Confidentiality break in OpenSSL's AES-OCB implementation stems from the EVP_Cipher() code path ignoring the caller-supplied initialization vector (IV), causing the cipher to operate with a fixed/default IV instead. Affected branches include 3.0.x prior to 3.0.21, 3.4.x prior to 3.4.6, 3.5.x prior to 3.5.7, 3.6.x prior to 3.6.3, and 4.0.0, fixed in OpenSSL 4.0.1 and corresponding maintenance releases. With no public exploit identified at time of analysis and no CISA KEV listing, the issue is rated High (CVSS 7.5) due to high confidentiality impact via network-reachable cryptographic operations.

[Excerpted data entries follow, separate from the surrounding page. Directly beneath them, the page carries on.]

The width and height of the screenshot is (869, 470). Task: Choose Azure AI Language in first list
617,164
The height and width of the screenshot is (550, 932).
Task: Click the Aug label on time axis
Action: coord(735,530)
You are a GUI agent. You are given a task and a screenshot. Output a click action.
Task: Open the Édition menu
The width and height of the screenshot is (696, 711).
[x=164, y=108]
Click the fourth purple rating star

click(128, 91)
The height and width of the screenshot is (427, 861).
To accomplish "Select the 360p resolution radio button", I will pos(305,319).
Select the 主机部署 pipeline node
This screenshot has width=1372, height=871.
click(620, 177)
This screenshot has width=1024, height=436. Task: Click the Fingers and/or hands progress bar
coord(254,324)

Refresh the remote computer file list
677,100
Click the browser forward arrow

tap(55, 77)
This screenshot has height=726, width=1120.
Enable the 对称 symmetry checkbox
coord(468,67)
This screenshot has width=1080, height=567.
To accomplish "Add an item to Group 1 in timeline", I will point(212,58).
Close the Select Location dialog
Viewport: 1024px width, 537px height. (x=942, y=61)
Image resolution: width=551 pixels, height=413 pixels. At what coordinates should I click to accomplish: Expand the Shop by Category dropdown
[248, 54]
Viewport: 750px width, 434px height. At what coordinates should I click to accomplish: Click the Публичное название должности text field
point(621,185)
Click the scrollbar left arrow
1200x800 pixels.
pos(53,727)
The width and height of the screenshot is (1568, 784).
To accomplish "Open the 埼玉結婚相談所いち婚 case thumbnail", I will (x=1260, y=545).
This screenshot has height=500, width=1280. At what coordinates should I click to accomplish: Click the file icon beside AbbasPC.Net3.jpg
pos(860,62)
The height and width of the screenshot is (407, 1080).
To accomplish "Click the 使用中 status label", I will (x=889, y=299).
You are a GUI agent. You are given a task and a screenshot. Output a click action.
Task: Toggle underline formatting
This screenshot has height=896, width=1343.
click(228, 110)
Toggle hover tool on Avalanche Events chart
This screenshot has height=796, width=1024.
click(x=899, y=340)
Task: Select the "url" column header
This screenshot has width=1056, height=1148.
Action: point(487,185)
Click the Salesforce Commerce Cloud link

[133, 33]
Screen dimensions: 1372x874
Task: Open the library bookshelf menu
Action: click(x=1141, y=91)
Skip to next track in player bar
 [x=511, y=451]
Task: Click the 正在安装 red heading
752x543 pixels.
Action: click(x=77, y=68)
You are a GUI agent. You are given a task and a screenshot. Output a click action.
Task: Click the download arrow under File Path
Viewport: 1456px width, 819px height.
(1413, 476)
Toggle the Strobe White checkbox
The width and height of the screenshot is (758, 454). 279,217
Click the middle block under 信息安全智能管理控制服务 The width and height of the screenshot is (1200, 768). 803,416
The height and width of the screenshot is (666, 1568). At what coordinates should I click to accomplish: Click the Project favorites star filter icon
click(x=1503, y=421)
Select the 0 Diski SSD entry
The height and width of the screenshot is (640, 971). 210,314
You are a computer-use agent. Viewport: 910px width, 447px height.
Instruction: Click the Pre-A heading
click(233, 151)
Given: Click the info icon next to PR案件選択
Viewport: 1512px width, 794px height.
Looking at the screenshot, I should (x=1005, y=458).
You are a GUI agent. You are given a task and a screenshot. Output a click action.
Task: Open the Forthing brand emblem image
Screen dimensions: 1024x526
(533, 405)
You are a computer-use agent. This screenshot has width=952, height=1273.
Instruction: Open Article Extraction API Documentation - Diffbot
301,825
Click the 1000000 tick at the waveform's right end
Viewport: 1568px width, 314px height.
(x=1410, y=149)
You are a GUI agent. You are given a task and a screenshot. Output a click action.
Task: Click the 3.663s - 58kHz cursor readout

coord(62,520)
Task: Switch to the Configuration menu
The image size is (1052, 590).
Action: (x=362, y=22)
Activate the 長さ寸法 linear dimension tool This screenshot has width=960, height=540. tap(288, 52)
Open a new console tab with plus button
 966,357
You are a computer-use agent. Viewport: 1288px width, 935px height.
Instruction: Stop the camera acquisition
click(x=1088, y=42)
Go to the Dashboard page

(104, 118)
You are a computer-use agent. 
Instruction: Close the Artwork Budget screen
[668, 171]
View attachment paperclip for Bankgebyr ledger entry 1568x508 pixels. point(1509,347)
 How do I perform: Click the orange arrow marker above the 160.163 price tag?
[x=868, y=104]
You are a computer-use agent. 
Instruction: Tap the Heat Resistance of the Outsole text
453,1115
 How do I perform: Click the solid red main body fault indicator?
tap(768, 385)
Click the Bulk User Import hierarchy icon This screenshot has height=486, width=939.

Truncation of chunked Oblivious HTTP (OHTTP) streams in netty-incubator-codec-ohttp prior to 0.0.22.Final silently passes partial, cryptographically-incomplete messages to the receiving application with no decryption error or exception. An on-path adversary - the OHTTP relay itself or a MITM on the relay↔gateway or relay↔client transport - can cut a legitimate chunked-OHTTP message at any non-final chunk boundary and cleanly close the outer HTTP body, bypassing the cryptographic integrity guarantee the final-chunk marker is designed to provide. No public exploit is identified (CVSS E:U) and no CISA KEV listing exists, but the integrity impact is rated High (VI:H) given that receivers silently accept and may act on structurally incomplete messages.